DP: So you did two films back to back in 1999 and 2000, so why has it taken so long to make your third film, “Broken?”
AW: I was doing commercials and rock videos and had two children—my daughter is now 6 and my son is 3. But I absolutely wanted to continue making movies. I wrote a project over a number of years called “American Woman,” that ultimately went into turn-around, which was a frustrating experience. I wanted to make it for Icon, Mel Gibson’s company in LA. Unfortunately it just fell through. There was a movie that came out in Australia that was somewhat like it, “Garage Days,” and that didn’t help. That’s the story of a New York rock journalist who goes to Australia to discover the next “big thing.” My movie was about was an Australian band finding a really neat way to gain notoriety.
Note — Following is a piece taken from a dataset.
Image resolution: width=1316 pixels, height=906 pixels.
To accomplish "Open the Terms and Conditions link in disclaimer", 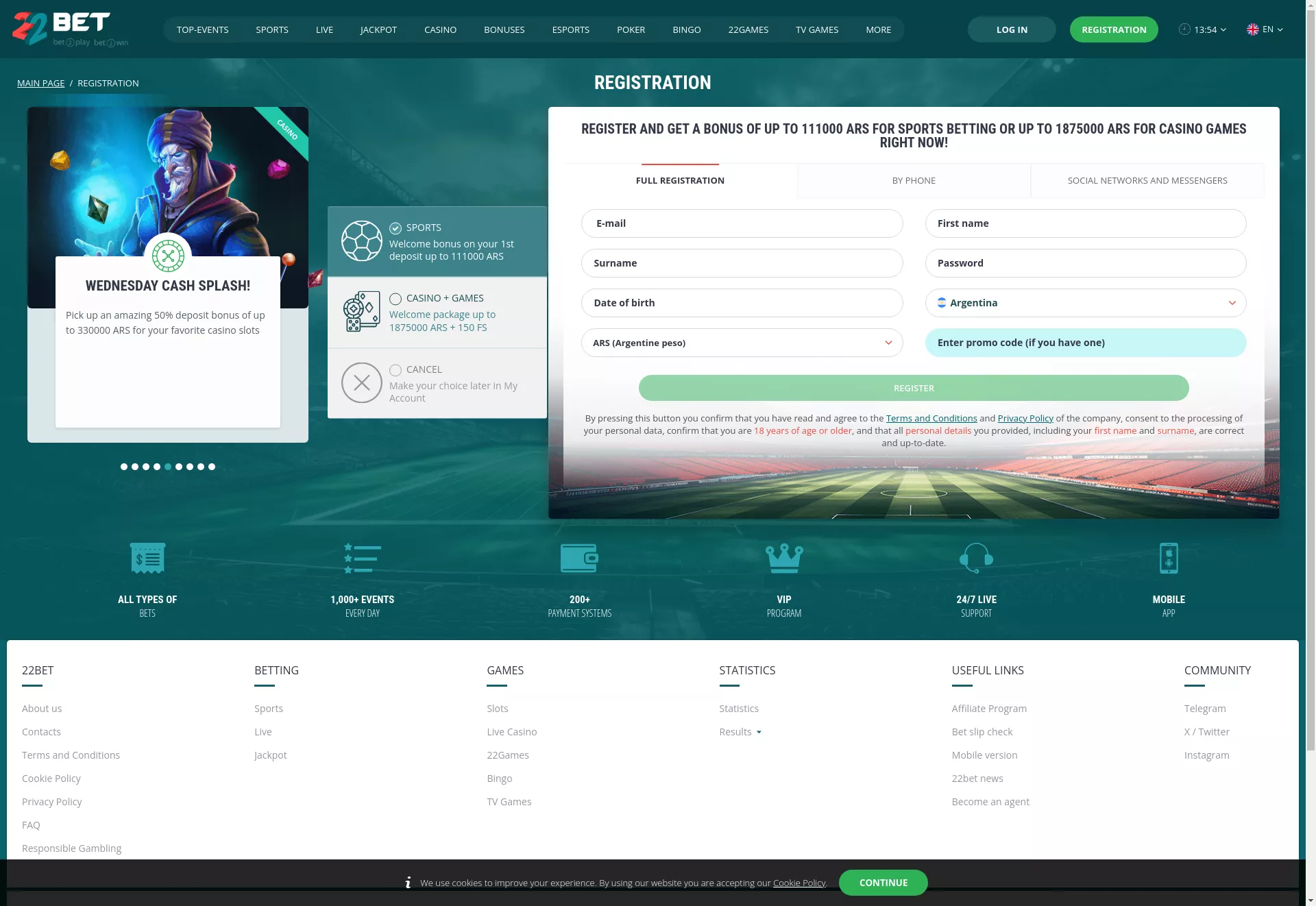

Otherwise, I spent time looking for the right thing to come along that would connect with me.
DP: I am surprised you didn’t write the films you made because I would think all three are very close to you.
AW: They are. It’s the film business, really. The films I’ve written I haven’t been able to finance. I’d love to make a movie that I’ve written but there’s a certain objectivity you get as a director working with a writer. It keeps you from being too close to the material and immediately there are two of you seeing it in different ways and trying to come up with what’s best. It’s almost as if the projects that have come to me have sought me out. I’m just incapable of loving a script that doesn’t speak to me personally. What that has meant in some regard is making pretty uncompromising films. There’s a part of me that wants everyone to like my films, but I realize that the films that I like aren’t going to appeal to everybody. So there’s a real dichotomy. I make TV commercials that are very mainstream and then I make these very personal films.
DP: Did you know the writer of “Broken?”
AW: Yes, I knew Drew Pillsbury, who is an actor but also writes scripts. He had the “100 Mile Rule” produced starring Maria Bello. I met him through a mutual Australian friend in L.A. I’d read a number of his scripts. Drew had seen “The Erskineville Kings” and rang me up and asked if I’d read his script for “Broken.” I read it and called him back and told him I loved it, that it spoke to me. He introduced me to the producer Jerry Wayne and Jerry liked where I wanted to take the film.
DP: Why did the film speak to you on a personal level?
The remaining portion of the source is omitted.